▸ Exercise instructions:
Please retype, word for word, the line containing "Click the check" and every line after it through the end of the records, leaving out all pictures.

Top of Material for this task

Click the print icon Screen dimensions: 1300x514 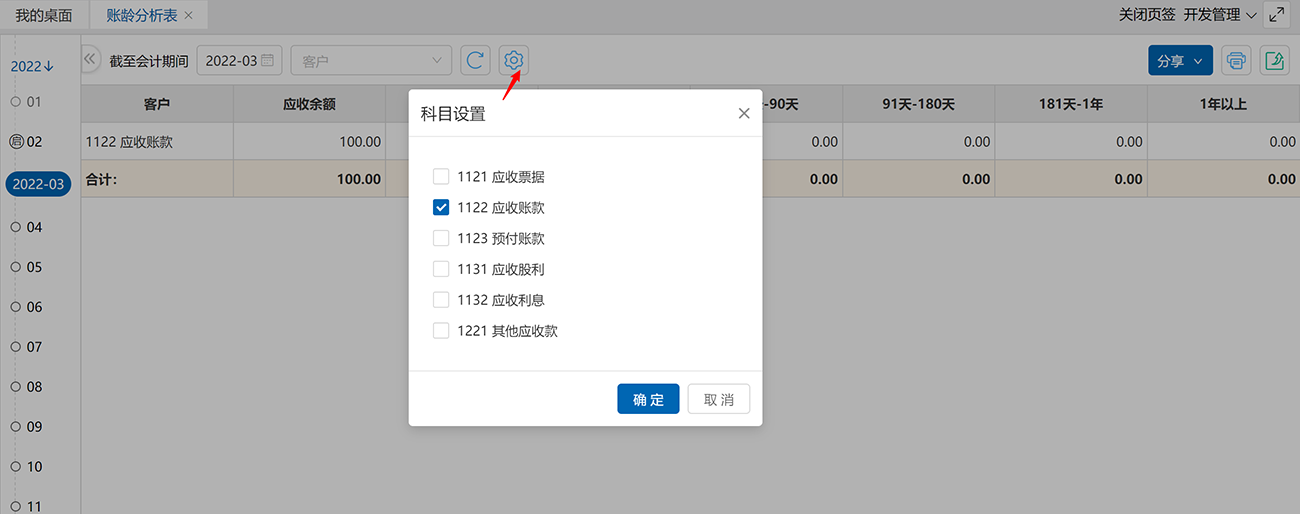click(x=1236, y=61)
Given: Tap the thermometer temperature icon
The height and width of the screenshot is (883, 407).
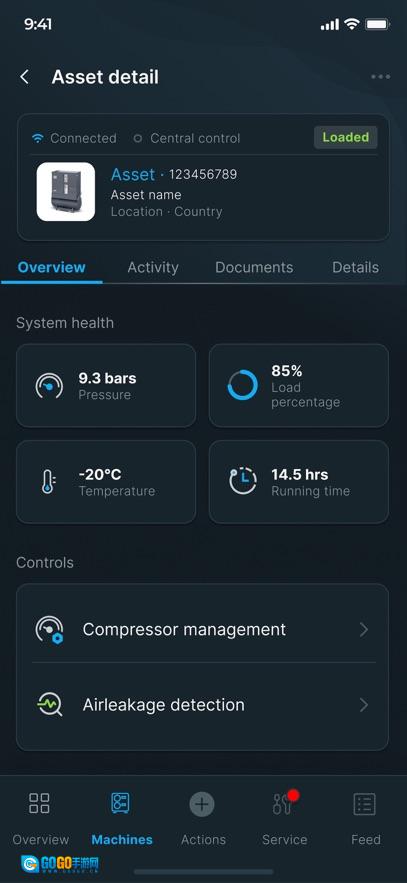Looking at the screenshot, I should [x=48, y=481].
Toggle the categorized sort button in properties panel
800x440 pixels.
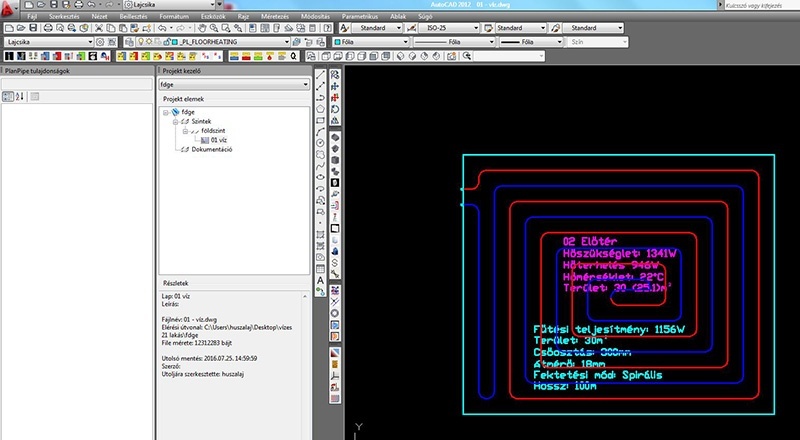[8, 96]
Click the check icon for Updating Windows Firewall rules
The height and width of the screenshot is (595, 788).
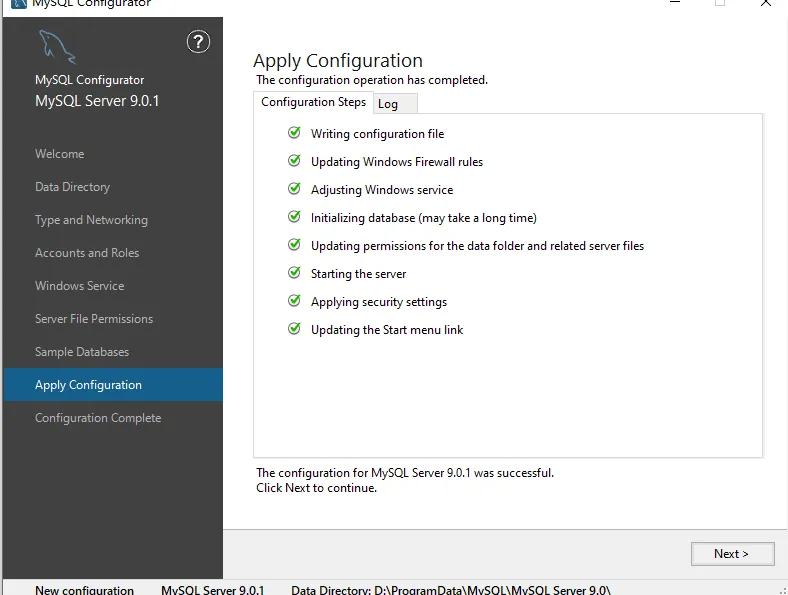[x=294, y=161]
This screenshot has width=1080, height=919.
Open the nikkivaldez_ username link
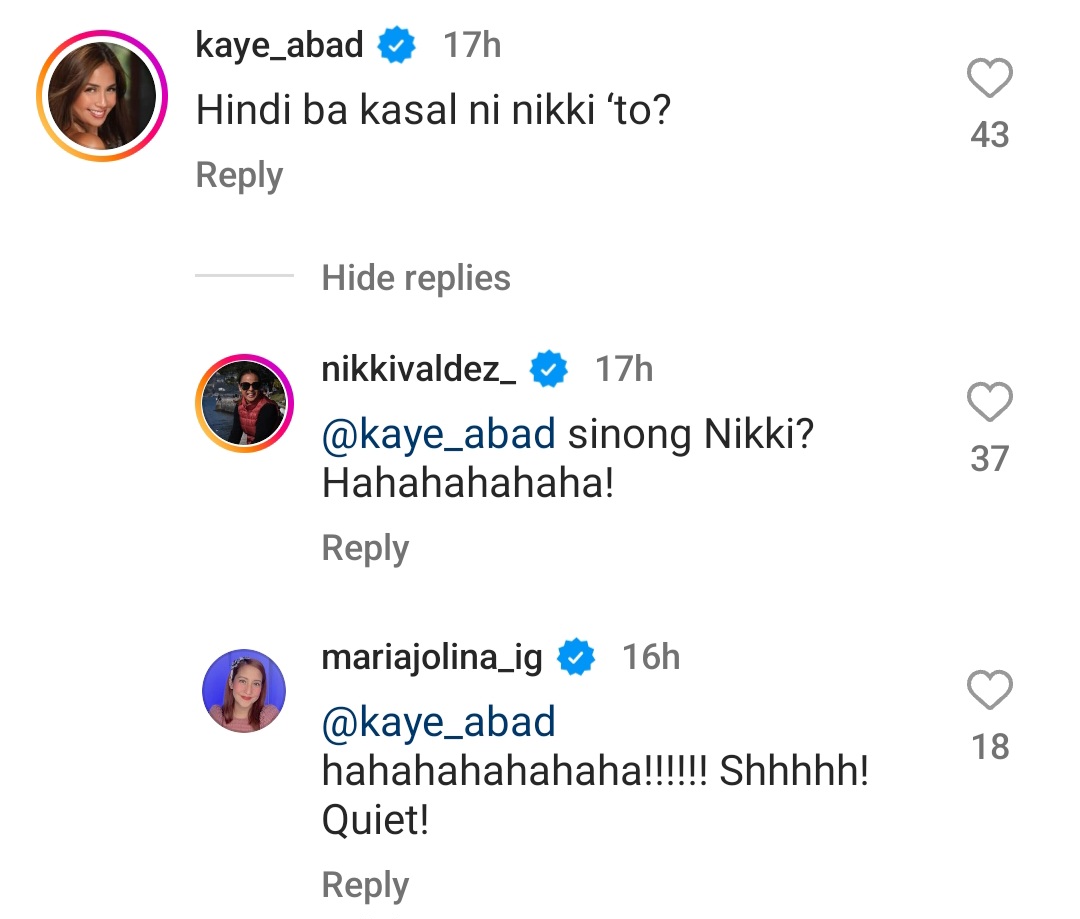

Bottom of Material for this task

▸ Output of the exercise:
Click the check icon for Updating Windows Firewall rules
The height and width of the screenshot is (595, 788).
[x=294, y=161]
This screenshot has width=1080, height=919.
Open the nikkivaldez_ username link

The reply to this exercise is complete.